This year's questions have included: What was your welcome to the NFL moment? Who is the most famous person in your phone? What's the world record you think you can beat? What did you get away with as a kid? What picture is on your phone's home screen?
Robison has seen the videos from his home in Texas, and he approves.
"I definitely think he has a knack for the camera," said Robison, who played 180 games for the Vikings between 2007 and 2017. "The biggest thing that gets forgotten is the relationship with the teammates: the trust, respect and relatability. In order for these things to work and really get people to open up, that has to be there."

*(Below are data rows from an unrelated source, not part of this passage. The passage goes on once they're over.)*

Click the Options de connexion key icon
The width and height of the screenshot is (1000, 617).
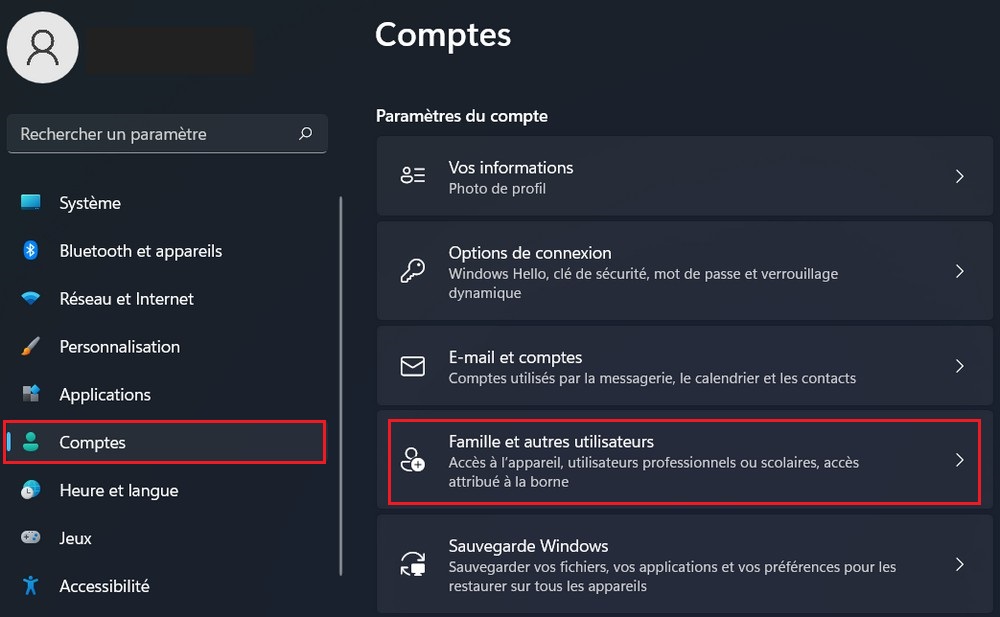(412, 272)
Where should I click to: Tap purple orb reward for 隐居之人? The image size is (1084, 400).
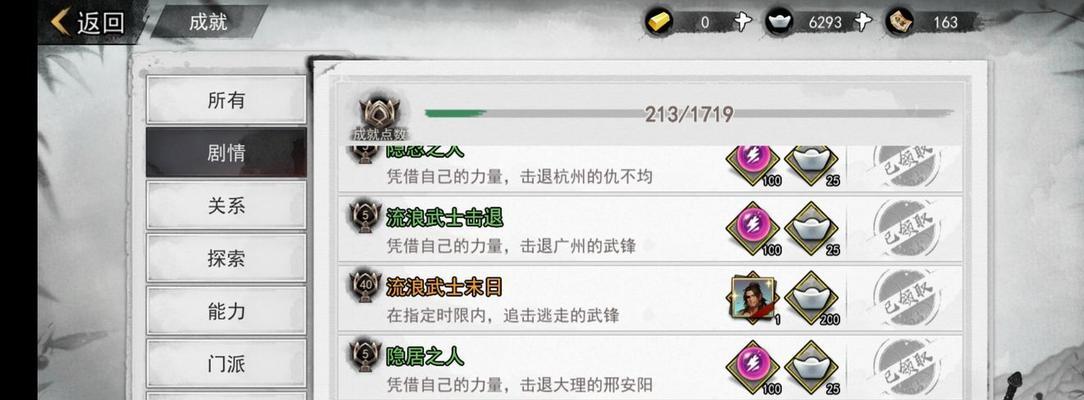752,366
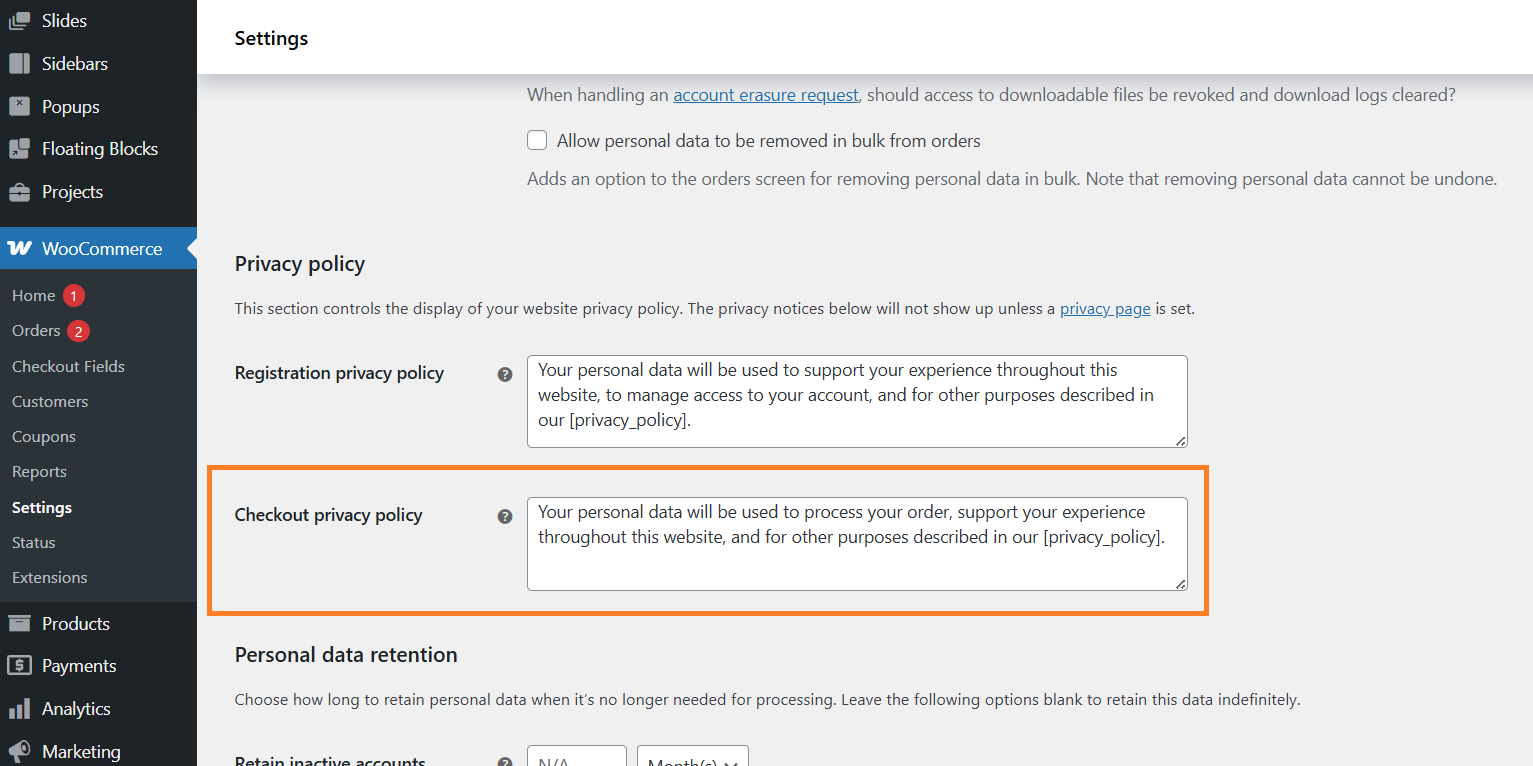This screenshot has width=1533, height=766.
Task: Click the Projects briefcase icon
Action: click(x=19, y=192)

One locker room favorite involved O'Connell, who was asked by Metellus about his "welcome to the NFL" moment. O'Connell revealed what Hall of Famer and Vikings legend Randy Moss thought of him when the quarterback showed up for his first Patriots camp in 2008.
"I walked into the huddle and I stuttered through about three, four play calls," O'Connell said. "And Randy Moss decided he wasn't gonna take any reps with me. He said 'ah, blank no' and left the huddle."
Players loved Metellus' investigative work.
"He's gotta get some more coaches involved," Smith said.
"Yeah, I tried to get Flo," Metellus said.
But?
"We had a bad practice that day," Metellus said. "So, I was like, 'Nah.'"
Once again, he made the right read.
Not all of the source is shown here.